◆ **Aim of the task**
Transcribe the data in full; each line must match exactly.

(Collected data entries)
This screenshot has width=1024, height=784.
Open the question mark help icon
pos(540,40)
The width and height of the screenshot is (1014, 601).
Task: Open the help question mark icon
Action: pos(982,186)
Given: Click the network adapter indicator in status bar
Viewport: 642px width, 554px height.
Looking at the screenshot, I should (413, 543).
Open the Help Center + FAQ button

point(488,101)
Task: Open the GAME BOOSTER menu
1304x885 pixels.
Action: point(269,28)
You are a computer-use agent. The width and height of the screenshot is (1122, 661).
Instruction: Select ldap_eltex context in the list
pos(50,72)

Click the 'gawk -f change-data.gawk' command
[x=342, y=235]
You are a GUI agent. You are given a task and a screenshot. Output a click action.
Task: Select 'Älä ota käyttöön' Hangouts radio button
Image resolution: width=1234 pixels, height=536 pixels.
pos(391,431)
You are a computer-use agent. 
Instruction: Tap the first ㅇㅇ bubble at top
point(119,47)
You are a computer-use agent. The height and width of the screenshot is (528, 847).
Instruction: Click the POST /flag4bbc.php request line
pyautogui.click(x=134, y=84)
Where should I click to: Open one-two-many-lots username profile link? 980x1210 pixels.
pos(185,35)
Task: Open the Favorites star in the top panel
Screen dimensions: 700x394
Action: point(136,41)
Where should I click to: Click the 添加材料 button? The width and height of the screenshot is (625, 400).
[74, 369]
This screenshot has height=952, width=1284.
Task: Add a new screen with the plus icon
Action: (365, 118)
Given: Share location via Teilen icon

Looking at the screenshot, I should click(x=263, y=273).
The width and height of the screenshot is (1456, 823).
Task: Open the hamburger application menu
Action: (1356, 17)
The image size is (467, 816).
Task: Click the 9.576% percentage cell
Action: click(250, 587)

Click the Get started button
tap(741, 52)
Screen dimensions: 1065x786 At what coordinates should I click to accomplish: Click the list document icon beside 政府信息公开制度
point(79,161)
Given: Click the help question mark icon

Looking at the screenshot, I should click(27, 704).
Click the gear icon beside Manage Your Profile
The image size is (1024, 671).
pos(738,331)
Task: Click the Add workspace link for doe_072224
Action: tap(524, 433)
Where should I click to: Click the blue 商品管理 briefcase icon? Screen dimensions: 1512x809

◆ **Finished task**
This screenshot has width=1024, height=784.
Open the question mark help icon
pos(540,40)
The width and height of the screenshot is (1014, 601).
Task: Open the help question mark icon
Action: pos(982,186)
Given: Click the network adapter indicator in status bar
Viewport: 642px width, 554px height.
Looking at the screenshot, I should (413, 543).
Open the Help Center + FAQ button

point(488,101)
Task: Open the GAME BOOSTER menu
1304x885 pixels.
Action: point(269,28)
You are a computer-use agent. The width and height of the screenshot is (1122, 661).
Instruction: Select ldap_eltex context in the list
pos(50,72)

Click the 'gawk -f change-data.gawk' command
[x=342, y=235]
You are a GUI agent. You are given a task and a screenshot. Output a click action.
Task: Select 'Älä ota käyttöön' Hangouts radio button
Image resolution: width=1234 pixels, height=536 pixels.
pos(391,431)
You are a computer-use agent. 
Instruction: Tap the first ㅇㅇ bubble at top
point(119,47)
You are a computer-use agent. The height and width of the screenshot is (528, 847).
Instruction: Click the POST /flag4bbc.php request line
pyautogui.click(x=134, y=84)
Where should I click to: Open one-two-many-lots username profile link? 980x1210 pixels.
pos(185,35)
Task: Open the Favorites star in the top panel
Screen dimensions: 700x394
Action: point(136,41)
Where should I click to: Click the 添加材料 button? The width and height of the screenshot is (625, 400).
[74, 369]
This screenshot has height=952, width=1284.
Task: Add a new screen with the plus icon
Action: (365, 118)
Given: Share location via Teilen icon

Looking at the screenshot, I should click(x=263, y=273).
The width and height of the screenshot is (1456, 823).
Task: Open the hamburger application menu
Action: (1356, 17)
The image size is (467, 816).
Task: Click the 9.576% percentage cell
Action: click(250, 587)

Click the Get started button
tap(741, 52)
Screen dimensions: 1065x786 At what coordinates should I click to accomplish: Click the list document icon beside 政府信息公开制度
point(79,161)
Given: Click the help question mark icon

Looking at the screenshot, I should click(27, 704).
Click the gear icon beside Manage Your Profile
The image size is (1024, 671).
pos(738,331)
Task: Click the Add workspace link for doe_072224
Action: tap(524, 433)
Where should I click to: Click the blue 商品管理 briefcase icon? Screen dimensions: 1512x809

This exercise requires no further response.